I don’t look at him when I say this, afraid of the expression he will make. Max is a bad liar. But it’s true, I missed him, miss him every day. I long to be close to him, even though I know that he’s as responsible as Rosanna is for keeping me locked up in here, for the deadening monotony of my days.
“I would be flattered,” he says. “But you don’t have anyone else to miss.”
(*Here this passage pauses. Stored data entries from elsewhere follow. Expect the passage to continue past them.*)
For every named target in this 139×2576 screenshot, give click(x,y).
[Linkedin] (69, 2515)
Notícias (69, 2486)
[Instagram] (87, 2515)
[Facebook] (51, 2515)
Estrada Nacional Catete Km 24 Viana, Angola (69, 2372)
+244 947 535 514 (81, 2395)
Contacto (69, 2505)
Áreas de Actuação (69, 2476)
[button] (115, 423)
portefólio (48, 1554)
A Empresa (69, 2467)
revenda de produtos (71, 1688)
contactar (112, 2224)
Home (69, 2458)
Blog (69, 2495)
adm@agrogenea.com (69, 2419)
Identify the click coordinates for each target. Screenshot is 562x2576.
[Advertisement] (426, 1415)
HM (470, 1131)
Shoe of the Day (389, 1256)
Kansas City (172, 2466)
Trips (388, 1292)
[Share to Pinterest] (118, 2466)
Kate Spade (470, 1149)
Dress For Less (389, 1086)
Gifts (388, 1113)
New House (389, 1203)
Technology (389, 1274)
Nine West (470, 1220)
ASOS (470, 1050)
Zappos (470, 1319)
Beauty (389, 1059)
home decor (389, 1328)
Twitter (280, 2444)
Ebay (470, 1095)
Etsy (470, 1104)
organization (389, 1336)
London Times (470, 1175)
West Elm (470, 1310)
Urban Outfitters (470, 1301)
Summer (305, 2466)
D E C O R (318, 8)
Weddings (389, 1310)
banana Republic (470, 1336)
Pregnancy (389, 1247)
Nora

I pretend to laugh. “True,” I say.
But it isn’t. I miss Rosanna.
* * *
&n
bsp; —
In the first days I expected her every minute. I thought she would check in on me regularly, wanting to keep track of my progress, and I waited, expectant, for that first inspection, sure that I would please her. Of course she never came. I tell myself I am no longer waiting. That Max’s approval is enough. Even so, l hold myself tense, in expectation. I am never quite myself, even when no one is watching. Because she could be coming, any minute. And I want her to be happy with what she sees. The exhaustion of this, of having to maintain two separate fictions at the same time—the Rosanna I cultivate for Max, and the Rosanna that exists only for Rosanna herself—makes me bleary. I am never not tired. But one day, I know, it will be worth it. Max will tell Rosanna that I am ready. And she will come to me. I will recognize her cautious footsteps on the stairs, her hesitation at the door. She’ll be stunned when she sees me. She will stand in the doorway for a long time, looking. I will make the first move. I will reach for her, taking her hand very gently, so she won’t be scared. “Hello,” I will say, “I’m—” But no, I won’t say my name, I’ll greet her with her own. Ours. “Rosanna,” I will say. “Hello.” She will look at me with infinite humor, infinite kindness. She won’t say my name back. She’ll touch my face. We’ll laugh. Our laughs will sound the same, like it is one person laughing. She will come into the room. She will sit on the couch, close beside me. She will ask me what it feels like to be in her body, and I will tell her. I will tell her everything I know.